> [Stored records]
---------------

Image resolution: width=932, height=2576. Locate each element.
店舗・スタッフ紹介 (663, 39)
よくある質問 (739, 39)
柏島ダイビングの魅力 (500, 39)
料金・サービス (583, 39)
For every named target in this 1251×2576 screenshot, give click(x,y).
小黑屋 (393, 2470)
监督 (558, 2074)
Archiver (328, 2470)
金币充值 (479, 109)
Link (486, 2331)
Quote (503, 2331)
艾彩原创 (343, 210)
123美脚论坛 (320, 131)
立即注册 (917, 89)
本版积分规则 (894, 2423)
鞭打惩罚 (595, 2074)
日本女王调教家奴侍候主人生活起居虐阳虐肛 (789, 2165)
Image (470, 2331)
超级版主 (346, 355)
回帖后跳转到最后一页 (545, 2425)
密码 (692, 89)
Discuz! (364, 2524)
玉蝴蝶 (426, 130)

---------------

> [AIM OF THE TASK]
Each line from the one with "Quote (503, 2331)" through the last line of the records must be written out word for word. Include nothing else.

> [RESULT BELOW]
Quote (503, 2331)
艾彩原创 (343, 210)
123美脚论坛 (320, 131)
立即注册 (917, 89)
本版积分规则 (894, 2423)
鞭打惩罚 (595, 2074)
日本女王调教家奴侍候主人生活起居虐阳虐肛 (789, 2165)
Image (470, 2331)
超级版主 (346, 355)
回帖后跳转到最后一页 (545, 2425)
密码 (692, 89)
Discuz! (364, 2524)
玉蝴蝶 (426, 130)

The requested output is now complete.